Autographe du comte Libri

Mémoire d'encres - Documents signés du comte Guillaume LIBRI (1803-1869), mathématicien, physicien et bibliophile peu scrupuleux

Mathématicien et physicien, le professeur Guglielmo Libri Carucci dalla Sommaja, dit Le comte Guillaume Libri est né en 1803 à Florence et mort en 1869 à Fiesole. Il doit sa renommée à son implication dans une importante affaire de vol de manuscrits précieux et de livres rares.

En 1820, après un doctorat de droit, il se tourne vers les mathématiques qu’il enseigne à l’université de Pise ; il publie une Théorie des nombres et un Mémoire sur divers points d’analyse qui seront remarqués par Gauss et Cauchy (1823) ; sa proximité avec le mouvement politique carbonariste l’oblige ensuite à s’exiler en France. En 1833, naturalisé français, il entre à l’Académie des sciences, côtoie François Arago et devient titulaire d’une chaire de mathématiques au Collège de France (1843).

En 1838, il publie une Histoire des sciences mathématiques en Italie de la Renaissance au xviie siècle, avec pour sources originales quelques 1 800 pièces manuscrites, lettres et livres de Galilée, Fermat et Descartes, qu’il prétend avoir acquis en ventes publiques mais avaient en fait été dérobés à la bibliothèque Laurentienne de Florence.

En 1841, Libri parvient à se faire nommer secrétaire de la Commission du Catalogue général des manuscrits des bibliothèques publiques de France. Abusant de ses fonctions, il soustrait méthodiquement de précieux autographes et livres rares de leurs collections, à la bibliothèque Inguimbertine de Carpentras notamment, parmi lesquels 72 lettres autographes de Descartes au Père Mersenne et 34 feuillet de Léonard de Vinci. Pour arriver à ses fins, Libri n’hésite pas à mutiler certains manuscrits, prélevant ainsi plus de 2 000 feuillets.

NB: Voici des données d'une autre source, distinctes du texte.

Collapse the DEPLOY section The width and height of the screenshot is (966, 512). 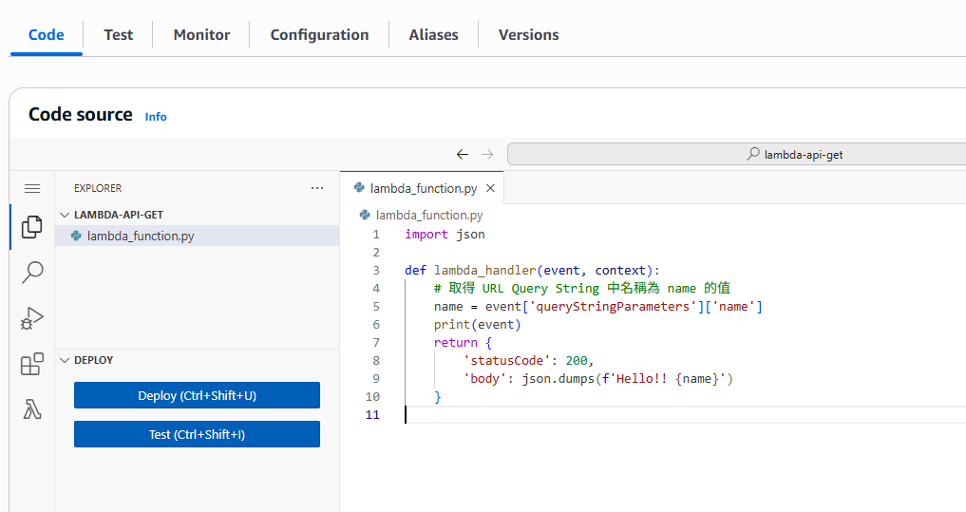66,360
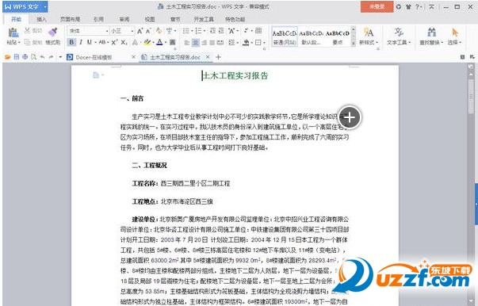Click the print icon in quick access bar

25,57
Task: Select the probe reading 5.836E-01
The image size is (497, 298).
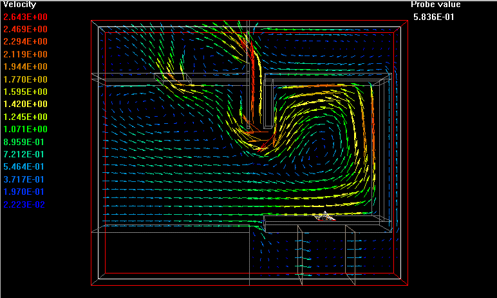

En 1846, ses vols sont découverts et le procureur du roi, Félix Boucly transmet un rapport secret au bureau du ministre des Affaires étrangères, François Guizot. Le montant du dommage est estimé à 500 000 francs, mais les troubles révolutionnaires ralentissent l’instruction du dossier, qui ne refait surface qu’après la chute de la monarchie de Juillet.

En février 1848, informé de l’imminence d’un mandat d’arrêt, Libri s’enfuit à Londres, avec la complicité de Prosper Mérimée, non sans donner instruction pour que 30 000 de ses livres et manuscrits lui soient adressés en Angleterre ; arguant de son statut de « réfugié politique », il obtient la protection d’Antonio Panizzi, directeur de la bibliothèque du British Museum. Par son intermédiaire, Libri parvient à vendre pour 200 000 francs de manuscrits volés au comte d’Ashburnham, peu regardant quant à leur provenance.

Le scandale éclate finalement sous la Deuxième République. Un Dictionnaire de pièces autographes volées aux bibliothèques publiques de France sera publié par Ludovic Lalanne et Henri Bordier en 1851, il compte plus de 300 pages. En 1850, Libri est condamné par contumace à dix années de réclusion, à la dégradation nationale et à la perte de ses emplois publics ; Prosper Mérimée tente de prendre sa défense et est lui-même condamné.

Entre 1857 et 1861, Libri organise à Paris, puis à Londres, plusieurs ventes de ses livres et manuscrits pour un montant de plus d’un million de francs ; en 1862, il organise à Londres une vente pour la partie la plus précieuse de sa collection chez Sotheby & Co.